Interior Health Authority board chair Doug Cochrane (left) and IHA CEO Chris Mazurkewich (right) stopped at the East Kootenay Regional Hospital as part of a regional tour this week. Trevor Crawley photo

Top officials tour through hospital

Interior Health CEO and board chair come to Kootenays on listening tour.

Top officials from the Interior Health Authority stopped in Cranbrook this week to visit the East Kootenay Regional Hospital as part of a listening tour throughout the region.

Chris Mazurkewich, CEO of Interior Health and Doug Cochrane, who was recently appointed chair of the IH board, stopped in Cranbrook with plans to also visit other regional communities such as Fernie, Creston and Invermere.

Construction is ongoing at the EKRH as a long-awaited permanent Magnetic Resonance Imaging (MRI) unit is expected to be completed by the summer, according to Mazurkewich.

“We’re very excited to have a full-time permanent MRI within the East Kootenay Regional Hospital,” said Mazurkewich.

“Just think from a community recognition point of view; you think of the Foundation (East Kootenay Foundation for Health) and the Auxiliary (Cranbrook Health Care Auxiliary) each contributing $650,000 which speaks volumes of how the community feels about having a permanent MRI and when we talk to the physicians and the ability to access the MRI and they’re not waiting — the mobile’s been a great boon, but we’ve out grown it and this is the next logical step and it’s badly needed.”

The MRI unit is budgeted for 5.65 million, with contributions coming from the provincial government ($2.21 million) and the Kootenay East Regional Hospital District Board ($2.14 million). The East Kootenay Foundation for Health is contributing $650,000 through partnerships with the Kimberley Health Care Auxiliary ($100,000), Invermere Health Care Auxiliary ($50,000), Elk Valley Foundation ($25,000) and Fostering the Future Foundation ($100,000).

Cranbrook Health Care Auxiliary also pitched in an additional $650,000 bringing the total local contributions to $1.3 million.

A stealth benefit to having a permanent MRI in Cranbrook is that it frees up the mobile unit to service other more rural areas of the southern interior. In addition to the EKRH, permanent MRI units are also being planned or built at hospitals in Penticton and Vernon.

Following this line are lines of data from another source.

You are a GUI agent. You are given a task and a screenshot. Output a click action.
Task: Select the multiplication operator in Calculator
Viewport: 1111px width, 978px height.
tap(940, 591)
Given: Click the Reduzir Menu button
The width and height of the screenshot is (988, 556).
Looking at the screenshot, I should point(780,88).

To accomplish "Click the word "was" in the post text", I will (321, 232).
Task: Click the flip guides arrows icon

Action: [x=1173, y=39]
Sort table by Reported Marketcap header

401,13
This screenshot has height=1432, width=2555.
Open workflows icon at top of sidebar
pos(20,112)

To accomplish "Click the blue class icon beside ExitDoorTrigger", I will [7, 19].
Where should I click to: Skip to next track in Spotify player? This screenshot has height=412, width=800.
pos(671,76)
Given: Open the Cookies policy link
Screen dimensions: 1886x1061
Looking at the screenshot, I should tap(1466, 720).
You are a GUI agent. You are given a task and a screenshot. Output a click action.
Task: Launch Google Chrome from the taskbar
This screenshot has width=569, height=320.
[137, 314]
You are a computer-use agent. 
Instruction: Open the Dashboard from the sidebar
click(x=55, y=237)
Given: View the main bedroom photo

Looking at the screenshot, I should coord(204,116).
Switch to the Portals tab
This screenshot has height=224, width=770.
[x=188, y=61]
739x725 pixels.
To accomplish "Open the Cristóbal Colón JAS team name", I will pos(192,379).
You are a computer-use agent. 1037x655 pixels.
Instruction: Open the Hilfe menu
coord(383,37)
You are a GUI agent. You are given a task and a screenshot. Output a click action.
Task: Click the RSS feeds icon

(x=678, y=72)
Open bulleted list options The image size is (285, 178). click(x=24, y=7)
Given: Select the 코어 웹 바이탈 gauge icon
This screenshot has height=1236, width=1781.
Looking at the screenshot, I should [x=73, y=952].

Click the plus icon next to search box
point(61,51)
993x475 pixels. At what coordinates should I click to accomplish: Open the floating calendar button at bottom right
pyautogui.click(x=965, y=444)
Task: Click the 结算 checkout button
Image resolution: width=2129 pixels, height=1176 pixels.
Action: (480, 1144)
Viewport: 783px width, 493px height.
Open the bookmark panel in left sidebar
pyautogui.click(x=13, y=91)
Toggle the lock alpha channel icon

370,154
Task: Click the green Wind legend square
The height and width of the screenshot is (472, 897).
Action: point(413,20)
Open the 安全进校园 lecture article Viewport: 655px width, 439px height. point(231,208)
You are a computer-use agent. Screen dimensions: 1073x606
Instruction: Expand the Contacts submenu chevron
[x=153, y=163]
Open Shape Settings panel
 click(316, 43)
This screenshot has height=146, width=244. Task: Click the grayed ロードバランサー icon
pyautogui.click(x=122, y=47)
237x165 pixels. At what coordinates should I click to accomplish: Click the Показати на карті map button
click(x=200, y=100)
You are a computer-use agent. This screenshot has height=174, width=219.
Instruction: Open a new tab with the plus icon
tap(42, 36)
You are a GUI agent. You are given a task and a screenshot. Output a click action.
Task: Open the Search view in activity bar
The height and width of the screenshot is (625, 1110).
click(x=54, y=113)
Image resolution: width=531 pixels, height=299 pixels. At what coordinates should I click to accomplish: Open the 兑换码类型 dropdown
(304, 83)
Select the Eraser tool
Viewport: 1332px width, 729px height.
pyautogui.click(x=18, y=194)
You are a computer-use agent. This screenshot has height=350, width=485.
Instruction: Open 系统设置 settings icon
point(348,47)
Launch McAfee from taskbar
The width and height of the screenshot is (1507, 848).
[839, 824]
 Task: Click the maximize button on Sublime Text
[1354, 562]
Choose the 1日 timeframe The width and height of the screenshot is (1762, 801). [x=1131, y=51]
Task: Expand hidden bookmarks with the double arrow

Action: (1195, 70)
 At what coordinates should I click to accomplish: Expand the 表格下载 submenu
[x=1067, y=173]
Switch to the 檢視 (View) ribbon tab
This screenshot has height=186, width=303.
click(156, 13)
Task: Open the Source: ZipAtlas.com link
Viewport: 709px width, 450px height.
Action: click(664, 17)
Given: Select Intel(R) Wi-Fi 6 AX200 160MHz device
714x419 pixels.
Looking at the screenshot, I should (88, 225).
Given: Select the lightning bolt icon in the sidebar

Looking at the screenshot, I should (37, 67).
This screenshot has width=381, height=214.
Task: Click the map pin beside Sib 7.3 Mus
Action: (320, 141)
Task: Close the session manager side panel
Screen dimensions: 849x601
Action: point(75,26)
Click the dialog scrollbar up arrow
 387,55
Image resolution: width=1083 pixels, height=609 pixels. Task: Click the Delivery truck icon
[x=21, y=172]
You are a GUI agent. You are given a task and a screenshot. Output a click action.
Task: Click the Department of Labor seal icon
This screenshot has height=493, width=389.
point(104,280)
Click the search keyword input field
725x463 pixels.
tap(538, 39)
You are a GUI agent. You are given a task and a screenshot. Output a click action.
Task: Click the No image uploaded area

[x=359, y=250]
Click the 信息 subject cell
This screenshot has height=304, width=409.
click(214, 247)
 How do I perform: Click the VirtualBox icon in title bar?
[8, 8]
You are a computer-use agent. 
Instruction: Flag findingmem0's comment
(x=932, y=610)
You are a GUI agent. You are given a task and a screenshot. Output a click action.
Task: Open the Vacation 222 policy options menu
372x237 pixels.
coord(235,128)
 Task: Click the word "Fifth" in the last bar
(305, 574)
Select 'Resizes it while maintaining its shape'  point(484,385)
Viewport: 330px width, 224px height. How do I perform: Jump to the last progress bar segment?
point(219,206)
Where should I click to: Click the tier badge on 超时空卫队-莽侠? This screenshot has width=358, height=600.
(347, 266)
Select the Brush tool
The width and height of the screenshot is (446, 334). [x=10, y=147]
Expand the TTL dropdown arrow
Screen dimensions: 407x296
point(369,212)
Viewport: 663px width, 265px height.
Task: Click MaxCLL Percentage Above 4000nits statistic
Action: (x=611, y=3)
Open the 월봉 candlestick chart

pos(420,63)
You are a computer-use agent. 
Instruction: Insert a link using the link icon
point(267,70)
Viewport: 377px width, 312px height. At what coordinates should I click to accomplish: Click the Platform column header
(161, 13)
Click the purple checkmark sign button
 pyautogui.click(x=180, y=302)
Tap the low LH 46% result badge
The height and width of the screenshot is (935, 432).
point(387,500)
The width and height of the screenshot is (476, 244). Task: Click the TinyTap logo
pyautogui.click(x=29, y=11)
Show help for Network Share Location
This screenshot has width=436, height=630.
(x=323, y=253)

“So we’re going to have three new permanent MRI’s which then allows us to look at the mobile,” said Mazurkewich. “Effectively, it will be a permanent one in Trail at Kootenay Boundary Hospital or it will be upgraded and we’ll be looking at what we do in terms of that particular facility.”

There always seems to be a project underway at the hospital; while the MRI unit is being built, the former Intensive Care Unit space is also undergoing renovations to be used as a pediatric area for children and families.

There have been rumblings that attention is starting to shift to the oncology unit, however, capital projects are assessed every year and ranked on a prioritization list.

“So the oncology unit is in that discussion,” said Mazurkewich, “where it ends up on the prioritization table at this point, I don’t know, but it certainly looks to me like something that we should be doing, the question is when.”

Also joining Mazurkewich for the Tour was Doug Cochrane, who was recently appointed as chair of the board for Interior Health, replacing predecessor John O’Fee.

“Looking at the scope of activities at Interior Health and looking at the management and the board direction that has existed prior to me joining the board, it’s actually quite remarkable what this health authority has done with the resources that are available to it and the diversity of communities that it reaches,” said Cochrane.

“The opportunity to see Fernie and Cranbrook from a health provider perspective, see the facilities, is really quite amazing to me. Seeing the work that’s being done by First Nations in this community is quite remarkable and I think from a new person’s view of this, this is a wonderful opportunity to learn.”